Aufgabe
In welchem Land wird U.G. laut dem Interview übermorgen sein?
----- Text
A: Ich bekomme oft solche Fragen. Aber ich sage Ihnen, alles was mir passiert ist, ist passiert trotz allem, was ich getan habe. Einige Biographen, die meine Lebensgeschichte schreiben wollen, sind sehr darauf bedacht, zu wissen was ich getan habe, was ich nicht getan habe, was mir geholfen hat, in diese Sache hineinzustolpern, in der Annahme, dass irgendein Ereignis in meinem Leben mich dahin gebracht hat, wo ich heute bin. Aber das ist nichts Gültiges oder Wahres. Sie müssen mich bei Wort nehmen. Wenn Sie nicht akzeptieren, was ich sage, macht das nichts. Was auch immer vor dem passierte, was mir passiert ist, alle Ereignisse in meinem Leben davor, wirken sich nicht darauf aus, wie ich jetzt funktioniere. Und von diesem Moment an gibt es keine Geschichte, die ich erzählen könnte. Heute bin ich hier und spreche mit Ihnen; morgen werde ich woanders sein und mit meinen Freunden sprechen; und übermorgen werde ich in England sein. Das ist alles. Es gibt also nichts was mir jemand noch sagen kann. 

 

Ich bin ein Mensch der Öffentlichkeit. Ich bin jederzeit hier, wenn man wissen will, was ich gerade mache, 24 Stunden am Tag. Ich habe kein Privatleben. Immer wenn man wissen will, was U.G. tut, zu einer bestimmten Zeit, in einer bestimmten Situation, kann man das sehen. Es gibt also nichts zu erzählen. Deshalb bin ich der Meinung, dass was immer mir passiert ist, trotz all dem, was ich getan habe geschehen ist. Aber Sie wollen herausfinden wie und warum das, wovon ich spreche, mir und nicht jedem anderen auch passiert ist. Man will eine Beziehung zwischen Ursache und Wirkung finden, und es jedem ermöglichen, in diese Sache hineinzustolpern. Das ist etwas, was man nicht auf dem Fließband produzieren und reproduzieren kann. Es ist eine Laune der Natur. 

 

F: Aber wir würden gerne wissen, wie sich diese Laune der Natur in U.G. abgespielt hat. 

 

A: Allein der Wunsch, das zu verstehen, hat keinen Sinn für Sie. Lassen Sie es einfach so stehen. Es gibt so viele seltsame Dinge in der Natur. Wenn ihr versucht, sie nachzumachen, verzettelt ihr euch. Ihr seid in derselben Situation wie vorher. Noch nicht einmal die Natur hat Verwendung für diesen Körper (zeigt auf sich). Sie hat ihn ausgesondert, weil sie so etwas weder physisch noch anderweitig reproduzieren kann.
----------
----- Bereitgestellte Daten
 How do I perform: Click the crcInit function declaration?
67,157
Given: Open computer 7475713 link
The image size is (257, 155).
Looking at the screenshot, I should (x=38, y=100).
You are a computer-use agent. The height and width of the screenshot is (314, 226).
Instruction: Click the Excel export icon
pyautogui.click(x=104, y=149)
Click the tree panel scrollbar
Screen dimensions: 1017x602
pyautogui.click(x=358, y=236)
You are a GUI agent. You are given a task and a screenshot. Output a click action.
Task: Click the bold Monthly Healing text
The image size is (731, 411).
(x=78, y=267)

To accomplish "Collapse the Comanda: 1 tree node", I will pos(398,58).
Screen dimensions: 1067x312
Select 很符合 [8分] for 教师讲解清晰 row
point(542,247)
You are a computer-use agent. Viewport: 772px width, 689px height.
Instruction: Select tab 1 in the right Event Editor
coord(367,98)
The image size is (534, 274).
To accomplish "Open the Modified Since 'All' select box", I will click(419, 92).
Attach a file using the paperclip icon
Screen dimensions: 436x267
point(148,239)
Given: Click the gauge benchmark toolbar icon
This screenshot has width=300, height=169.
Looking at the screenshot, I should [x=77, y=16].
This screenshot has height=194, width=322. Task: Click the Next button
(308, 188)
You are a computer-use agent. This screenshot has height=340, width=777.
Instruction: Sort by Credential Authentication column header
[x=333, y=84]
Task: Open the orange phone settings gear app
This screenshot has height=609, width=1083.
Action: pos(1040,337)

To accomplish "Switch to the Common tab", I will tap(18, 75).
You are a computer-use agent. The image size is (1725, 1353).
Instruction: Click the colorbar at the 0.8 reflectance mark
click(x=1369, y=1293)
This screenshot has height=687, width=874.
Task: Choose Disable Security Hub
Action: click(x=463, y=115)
----------
Lösung
In England.